◆ Direction 1
Could you copy, word for word, the part of the workplace mental health story below that opens with the words containing "Sharing my story in" and closes with "themselves at work."?
◆ Direction 2
How would you put this sentence from the workplace mental health story below into Spanish: "Over 120 colleagues came to that event and the reaction was completely unexpected."

Friday 20th July 2018. That was the first time I’d ever discussed my challenges with mental ill health. I was attending a training course and was asked to speak about a time I had faced and overcome, adversity. At first, my mind went blank as my initial reaction was I’d never had to conquer what seemed like impossible odds.
Then out of nowhere I was taken back 17 years to my second year at Bournemouth University. It was during this time as a student that I experienced suicidal thoughts.
Back in the training course room, I found myself telling my story to a group of strangers and their collective jaw dropped. Their reaction and their subsequent feedback compelled me to make time in my life for a new purpose: to use what I’d been through to create positive, meaningful and lasting change in the awareness and acceptance of mental health.
I work for Sainsbury’s Argos as a Digital Product Manager. When I got into the office on the Monday morning, the first thing I did was write to Mark Steel, our Digital Director and the Board Exec I ultimately report to, to ask what was being done about mental health in our workplace. Handily for me, the answer was although there was work underway, there was a significant opportunity to do A LOT more.
Within weeks this led to Mark and I creating the first Mental Health and Wellbeing Group at Sainsbury’s Argos, working with our colleagues in the Sainsbury’s Group Wellbeing & Diversity teams. We had 5 or 6 passionate colleagues who wanted to support, and I was nominated to Chair the newly formed group. Within a few more weeks we were organising our first event where we shared our ambitions as a group and I shared my story. Over 120 colleagues came to that event and the reaction was completely unexpected.
The event inspired and motivated colleagues on the topic of mental health. It generated momentum and enthusiasm from across the business including our Board of Directors. Since that first event we’ve hosted one further event and co-hosted another event on ‘Wellbeing’ in partnership with colleagues in our Gender Balance Network. Also, the Mental Health and Wellbeing group we created on our internal comms platform (we use Yammer) has over 700 members with content and discussions being posted multiple times every day.
We are making progress and it feels like we’re at the start of a transformational journey. We know there is still much to do, with ambitious plans being created by our Group Wellbeing Manager, Catherine Earley, to make our 200,000 colleagues feel more supported, more comfortable and more empowered to have conversations about mental health.
Sharing my story in the workplace
I had no fear and no doubt about sharing my story publicly. I felt completely supported and encouraged by Sainsbury’s Argos and particularly by Mark (Digital Director). The Sainsbury’s Group takes inclusion and diversity seriously and encourages all its colleagues to be themselves at work.

◆ Source excerpt
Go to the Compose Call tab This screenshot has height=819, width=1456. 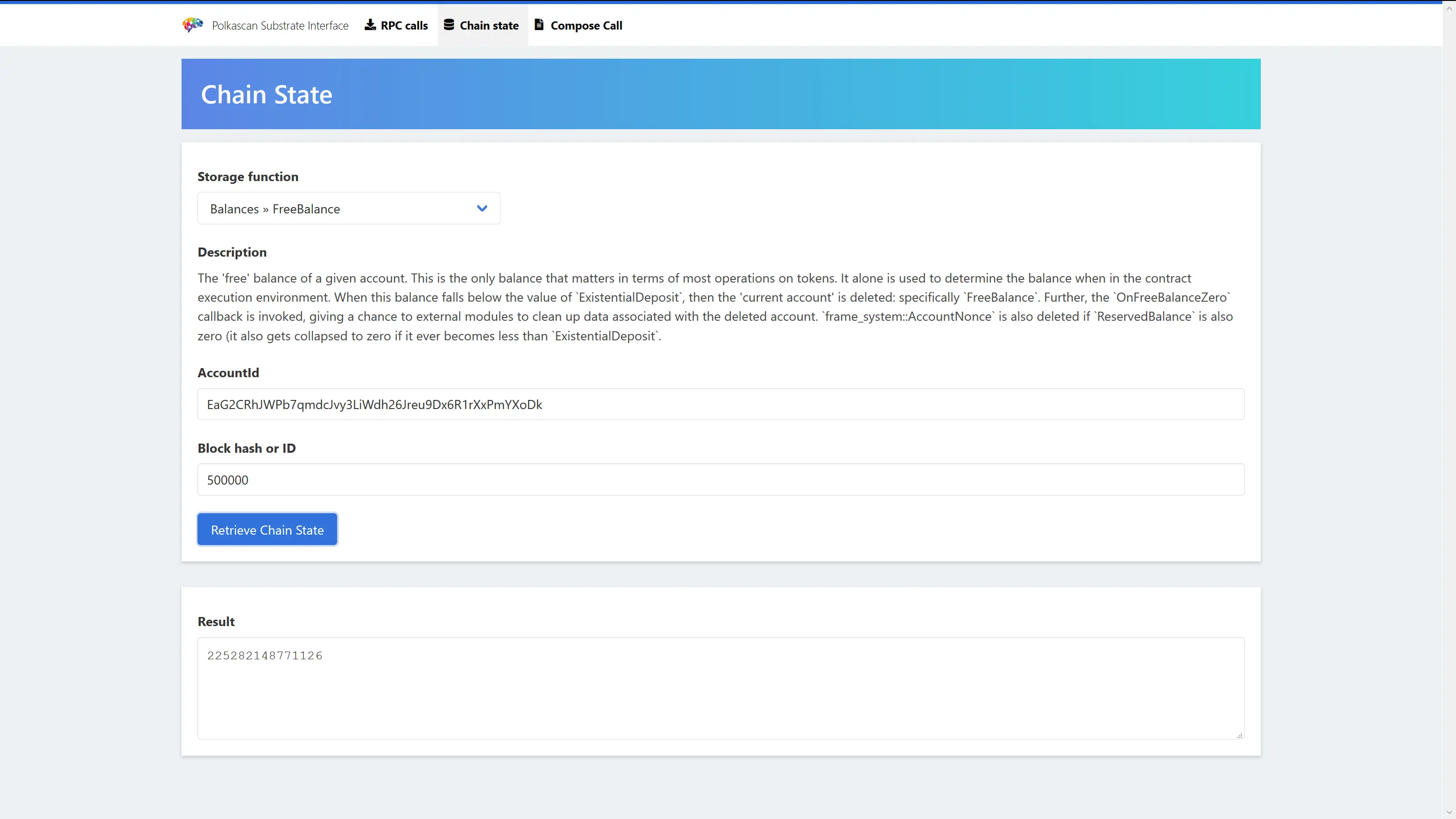click(x=586, y=25)
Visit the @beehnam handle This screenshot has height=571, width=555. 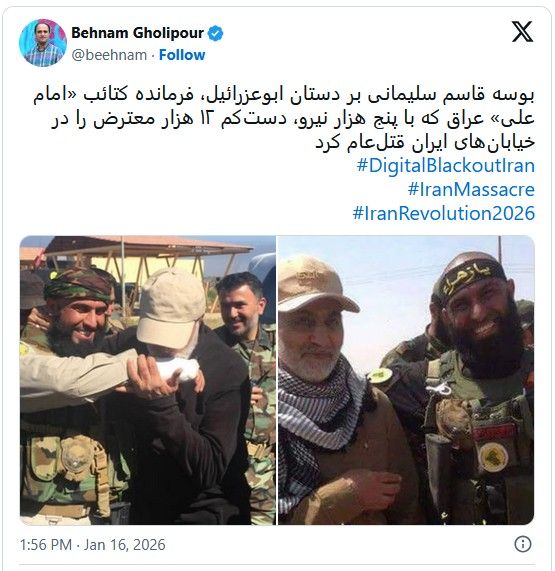109,55
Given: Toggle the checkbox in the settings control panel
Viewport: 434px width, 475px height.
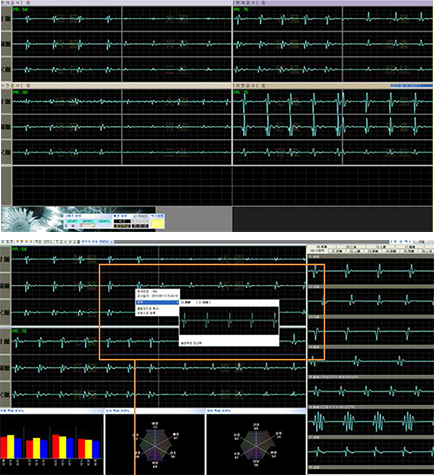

◆ Correct answer 1
Sharing my story in the workplace
I had no fear and no doubt about sharing my story publicly. I felt completely supported and encouraged by Sainsbury’s Argos and particularly by Mark (Digital Director). The Sainsbury’s Group takes inclusion and diversity seriously and encourages all its colleagues to be themselves at work.

◆ Correct answer 2
Más de 120 compañeros asistieron a ese evento y la reacción fue completamente inesperada.